-- Data --
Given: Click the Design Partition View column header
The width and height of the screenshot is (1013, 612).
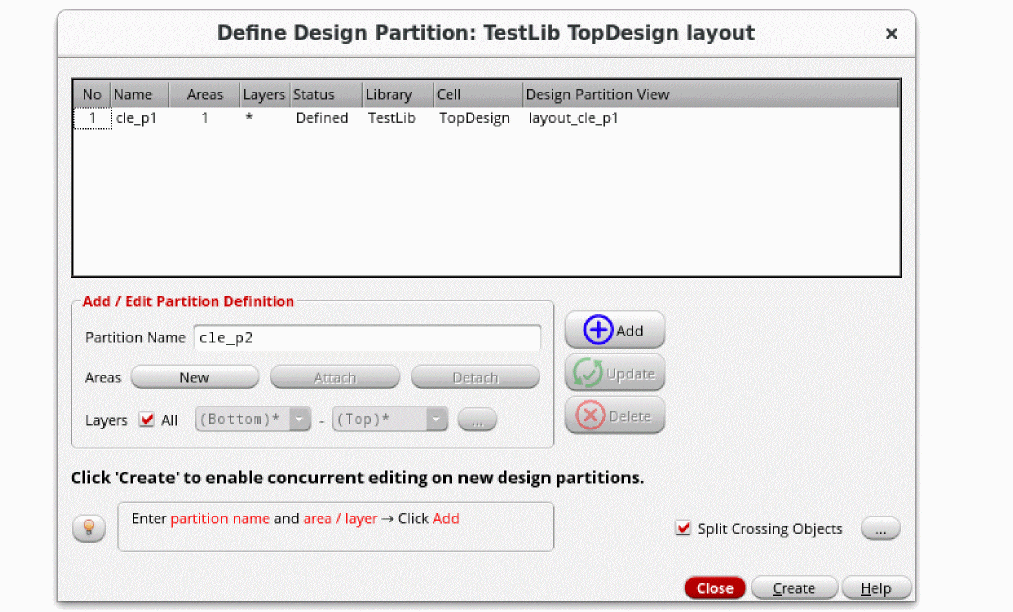Looking at the screenshot, I should point(597,95).
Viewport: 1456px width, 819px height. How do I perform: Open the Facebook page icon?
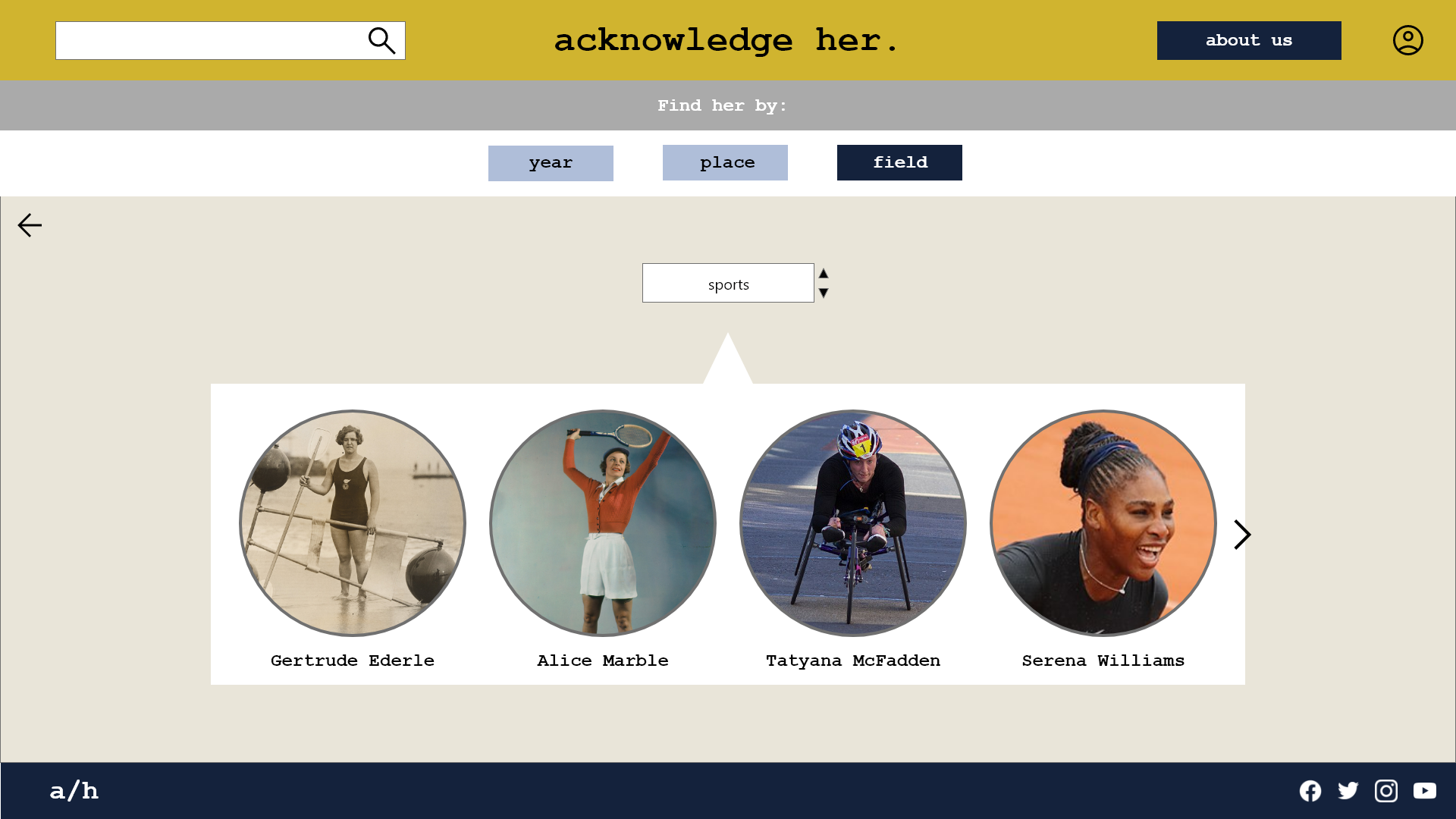[x=1310, y=791]
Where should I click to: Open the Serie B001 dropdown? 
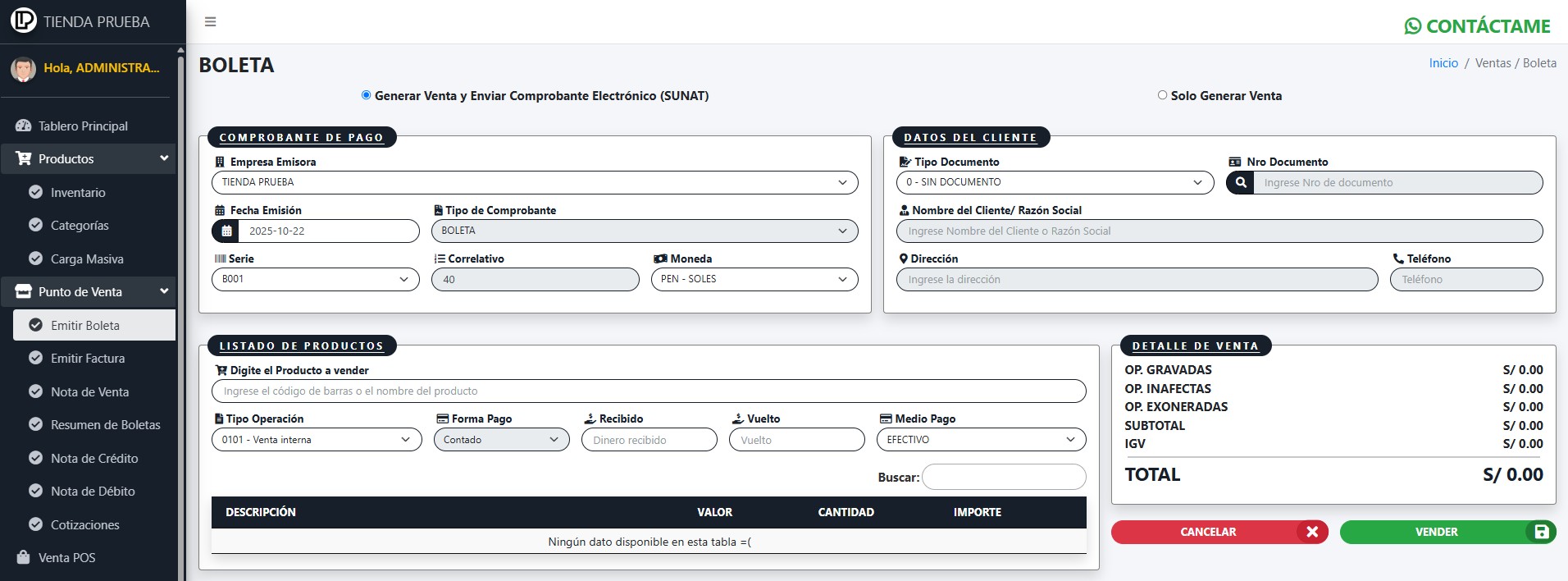point(315,279)
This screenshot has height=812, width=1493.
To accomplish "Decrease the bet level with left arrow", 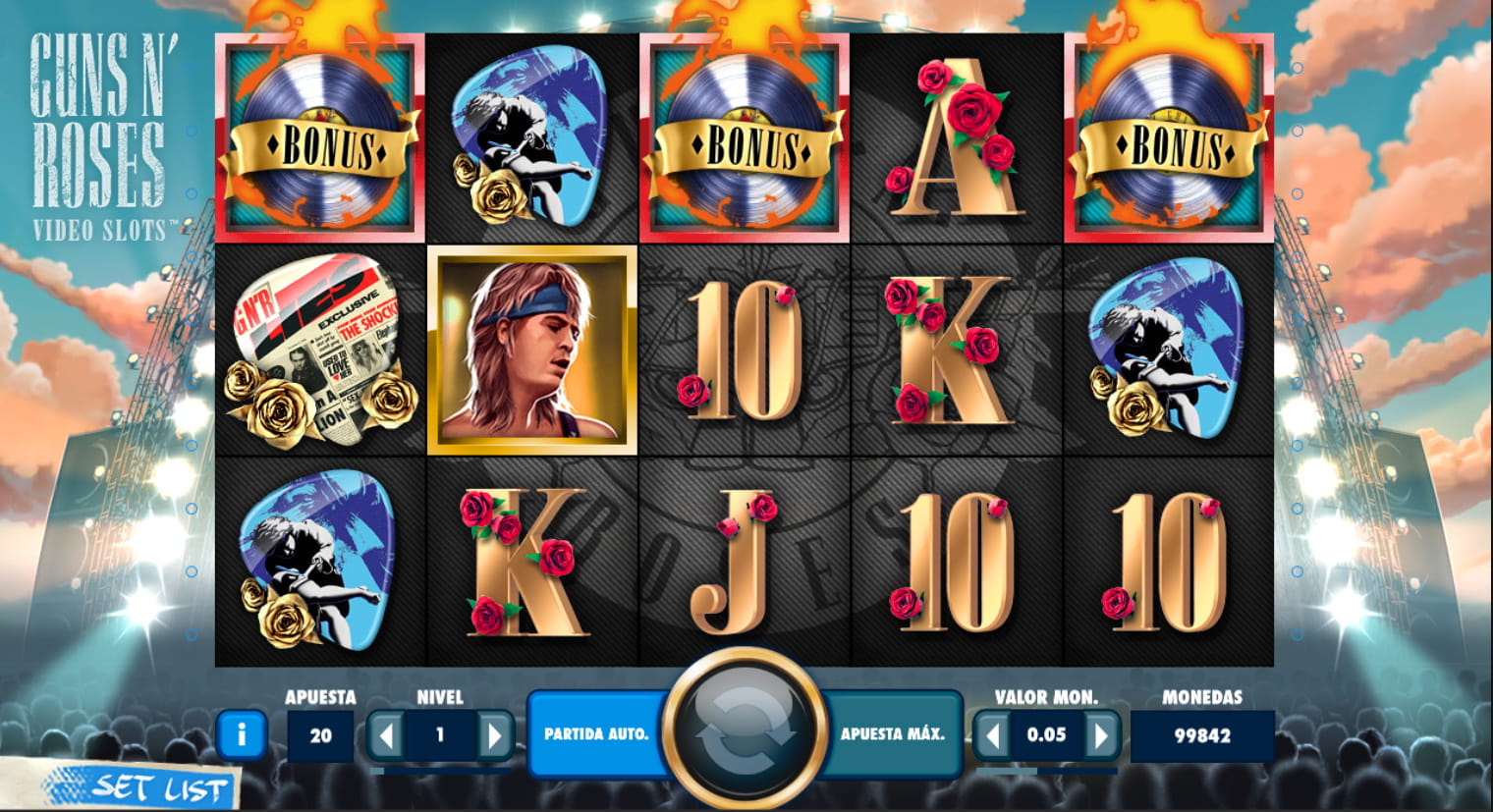I will click(x=386, y=734).
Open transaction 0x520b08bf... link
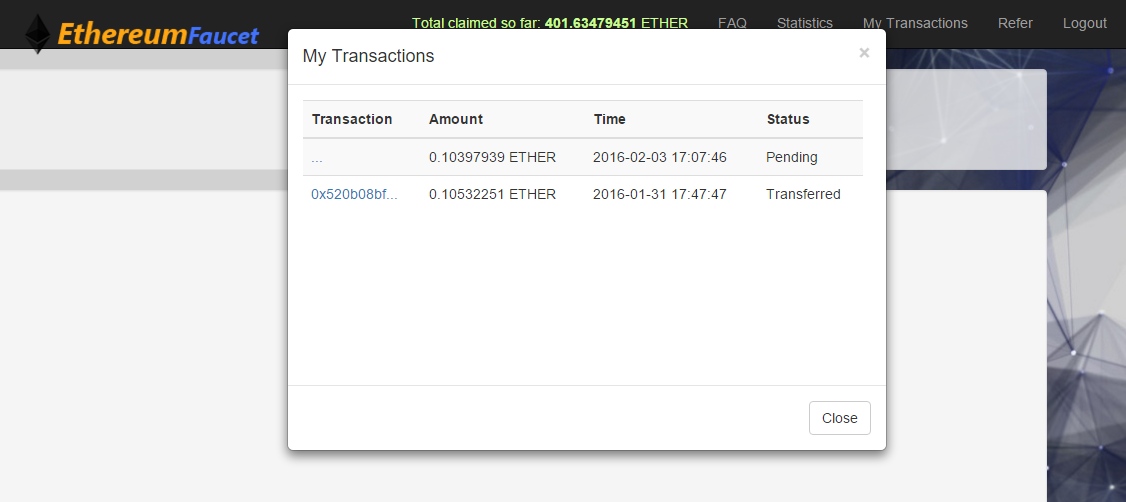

-- What is needed --
Beginning with the line above that contains "The width and" and finishing with the line that contains "This screenshot has height=812, width=1493.", print those lines exactly and only. Skip all pictures.

-- Answer section --
The width and height of the screenshot is (1013, 612).
Looking at the screenshot, I should point(597,95).
Viewport: 1456px width, 819px height. How do I perform: Open the Facebook page icon?
[x=1310, y=791]
Where should I click to: Open the Serie B001 dropdown? 
point(315,279)
This screenshot has height=812, width=1493.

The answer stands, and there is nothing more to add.